Un attacco sofisticato ha portato al furto di 1,46 miliardi di dollari in criptovalute lo scorso 21 febbraio. Una somma da capogiro, eppure è il bottino che un gruppo di hacker nordcoreani, sostenuti dal governo di Pyongyang, ha rubato in un unico attacco. Questo furto digitale diventa così il più grande furto della storia, riferisce la testata britannica “Telegraph” martedì 25 febbraio.
Con questo bottino record, il furto nordcoreano supera addirittura quello orchestrato da Saddam Hussein nel 2003, quando il dittatore iracheno sequestrò un miliardo di dollari alla Banca Centrale dell'Iraq, poco prima della guerra, e segna nuova era del crimine in cui le rapine più grandi non avvengono più nelle casseforti, ma nel cyberspazio.
In pochi minuti questi hacker si sono infiltrati nei sistemi di Bybit, la seconda piattaforma di criptovalute più grande al mondo, con sede a Dubai. Il loro obiettivo: la valuta digitale Ether. Questa straordinaria rapina illustra perfettamente la strategia di Kim Jong Un, che fa affidamento su unità hacker d'élite per compensare la debolezza della sua economia. Secondo la società di analisi Chainalysis, questo attacco è un “forte promemoria” del livello di sofisticazione raggiunto dai criminali informatici del regime nordcoreano.
Il gruppo Lazarus, sospettato di essere dietro questo furto, semina il terrore tra le aziende occidentali da oltre un decennio. A suo merito: attacchi su larga scala che hanno già causato perdite per miliardi di dollari. Ma questa volta gli agenti di Kim Jong Un hanno colpito ancora più duramente.

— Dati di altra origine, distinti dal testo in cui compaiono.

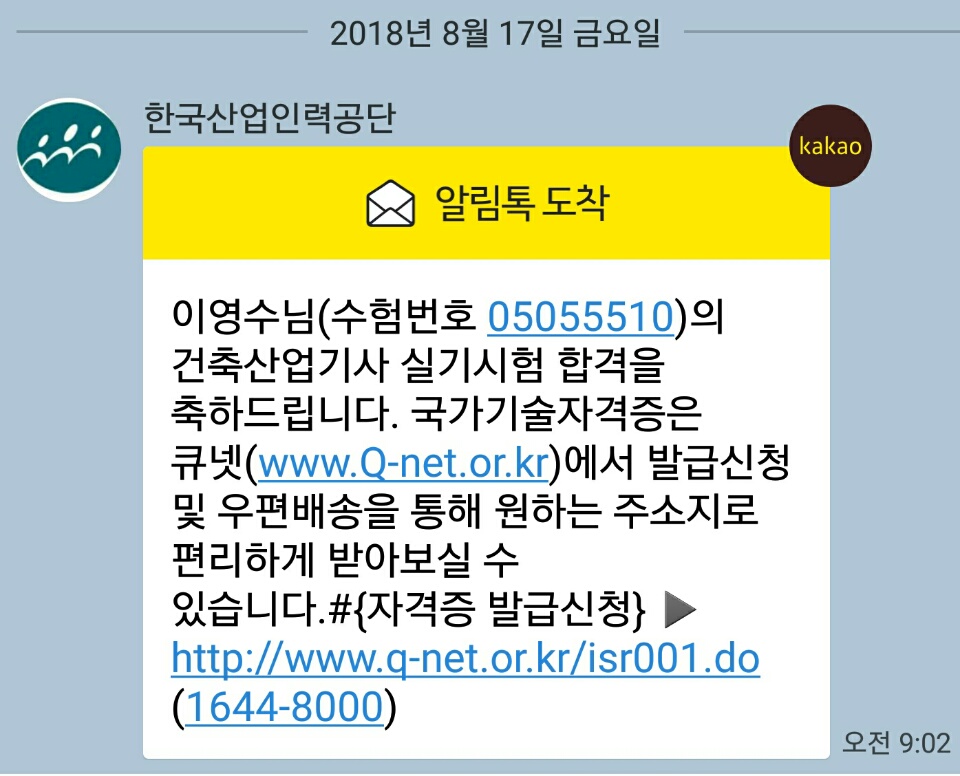The width and height of the screenshot is (960, 776).
Task: Tap the 편리하게 받아보실 수 text line
Action: pos(345,561)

“Non abbiamo mai visto un’operazione di questa portata prima. La capacità di queste reti finanziarie illecite di assorbire somme così ingenti in così poco tempo è estremamente preoccupante”, avverte Nick Carlsen, ex analista dell’FBI specializzato in Corea del Nord.

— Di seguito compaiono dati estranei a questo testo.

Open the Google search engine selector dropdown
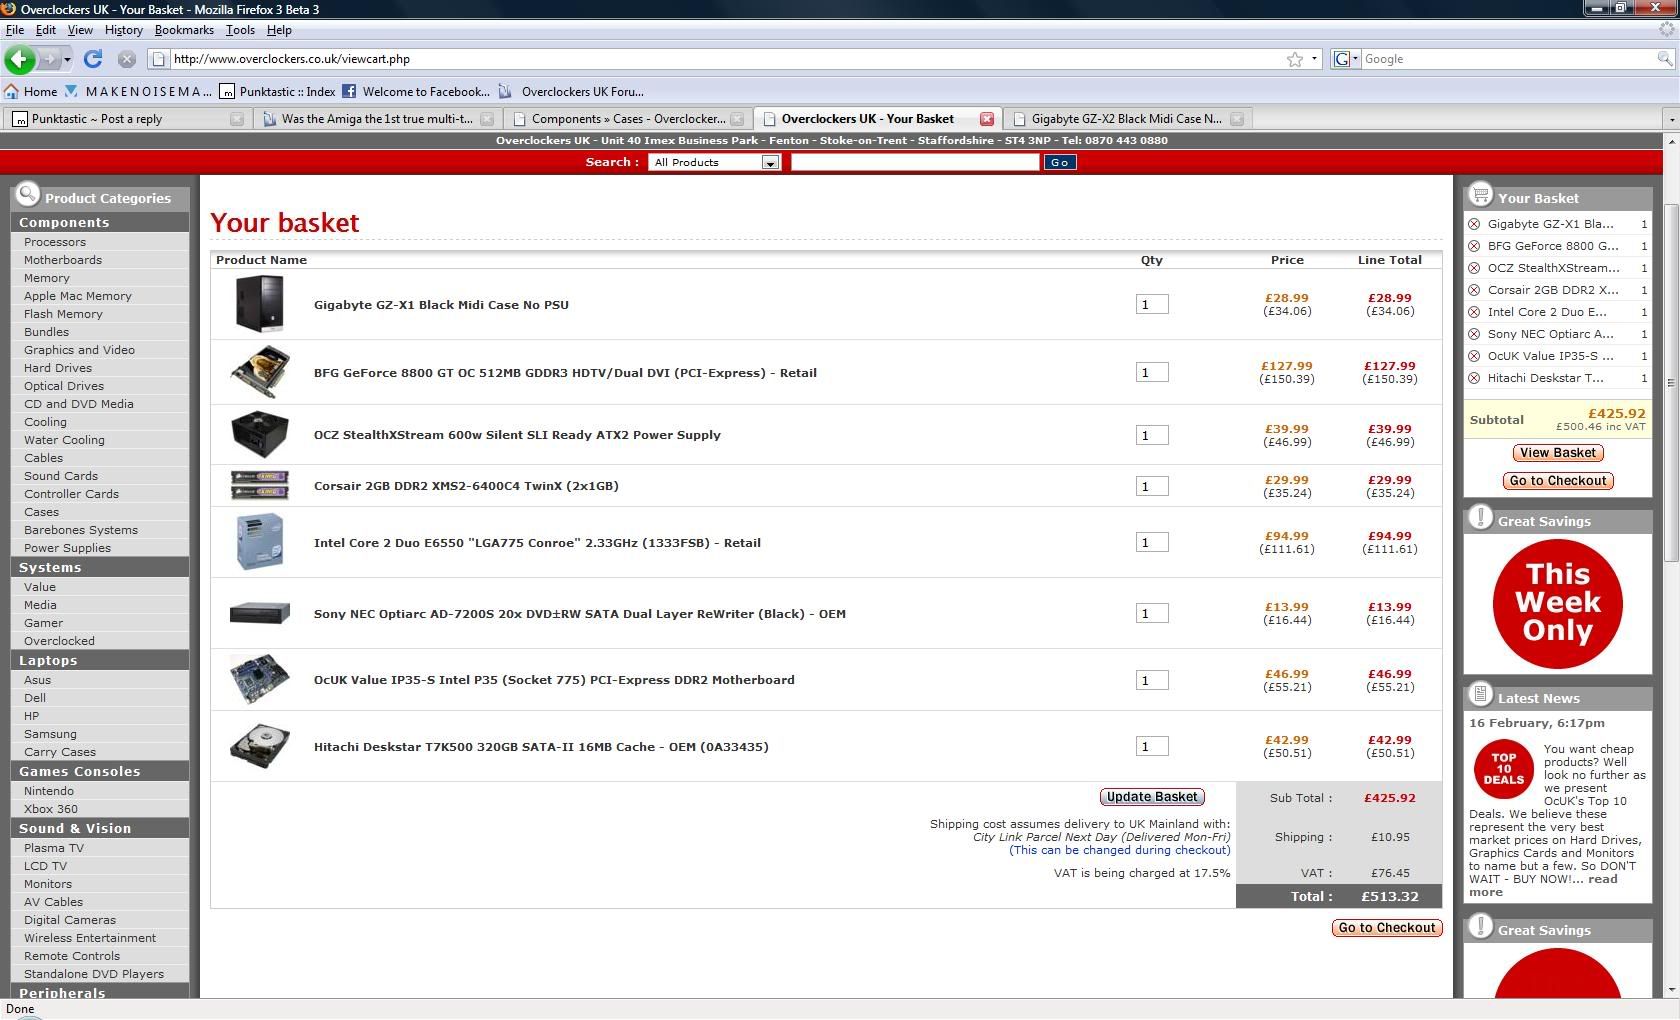click(x=1346, y=59)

Pyongyang ha infatti trasformato il crimine informatico in una vera e propria industria. La società di analisi Elliptic descrive Lazarus come “il gruppo di hacker più sofisticato e ben finanziato al mondo”. E per una buona ragione, questi attacchi informatici non sono semplici manovre criminali, ma una fonte fondamentale di finanziamento per il regime. Secondo la CNN, quasi la metà del programma missilistico della Corea del Nord è stato finanziato attraverso queste rapine digitali. Una guerra silenziosa, ma con conseguenze molto reali.